Andrei V. Derbenev1, Cindy L. Linn2 and Paul S. Guth1

1Department of Pharmacology, Tulane University School of Medicine, New Orleans, Louisiana; and 2Department of Biological Sciences, Western Michigan University, Kalamazoo, Michigan

Submitted 7 February 2005; accepted in final form 13 July 2005

In the frog, vestibular efferent fibers innervate only type-II vestibular hair cells. Through this direct contact with hair cells, efferent neurons are capable of modifying transmitter release from hair cells onto primary vestibular afferents.
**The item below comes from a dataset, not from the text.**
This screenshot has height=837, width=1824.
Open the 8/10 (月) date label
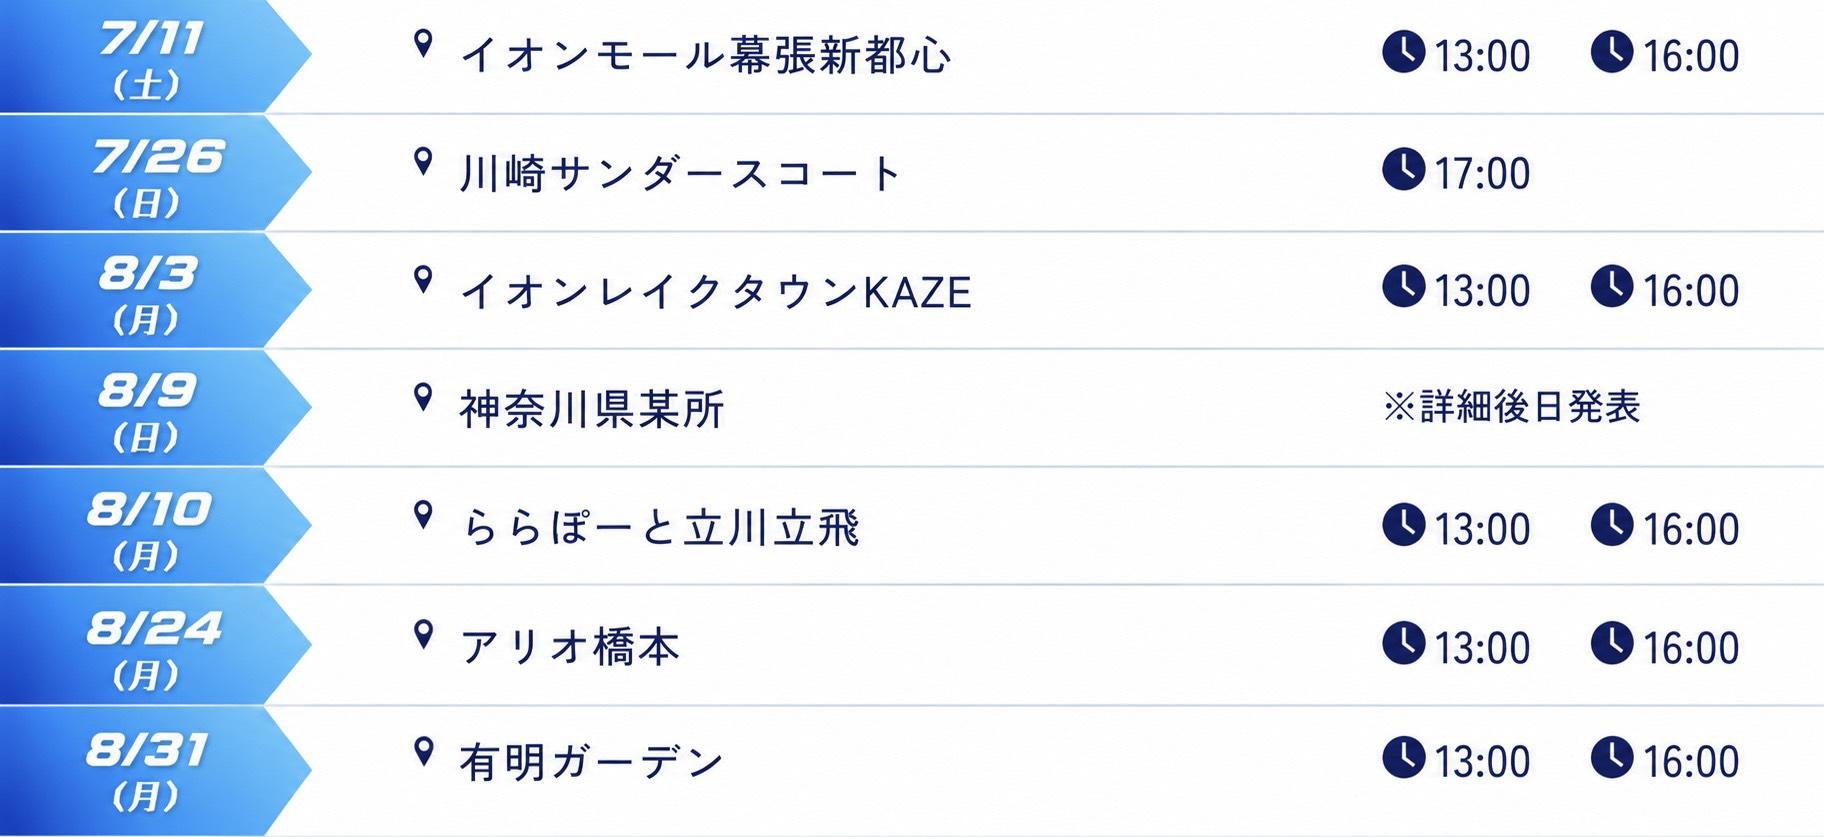tap(148, 527)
The major efferent transmitter, acetylcholine (ACh), is known to produce distinct pharmacological actions involving several ACh receptors. Previous studies have implicated the presence of muscarinic ACh receptors on vestibular hair cells, although, surprisingly, a muscarinic-mediated electrical response has not been demonstrated in solitary vestibular hair cells. This study demonstrates that muscarinic receptors can evoke transmitter release from vestibular hair cells. Detection of this release was obtained through patch-clamp recordings from catfish cone horizontal cells, serving as glutamate detectors after pairing them with isolated frog semicircular canal hair cells in a two-cell preparation. Although horizontal cells alone failed to respond to carbachol, application of 20 µM carbachol to the two-cell preparation resulted in a horizontal cell response that could be mimicked by exogenous application of glutamate. All of the horizontal cells in the two-cell preparation responded to 20 µM CCh. Furthermore, this presumed transmitter release persisted in the presence of d-tubocurarine at concentrations that block all known hair cell nicotinic ACh receptors. The effect on the detector cell, imparted by the carbachol application to the hair cell-horizontal cell preparation, was blocked both by 2-amino-5-phosphonopentanoic acid, a selective N-methyl-D-aspartate antagonist, and the muscarinic antagonist, atropine. Thus vestibular hair cells from the frog semicircular canal can be stimulated to release transmitter by activating their muscarinic receptors.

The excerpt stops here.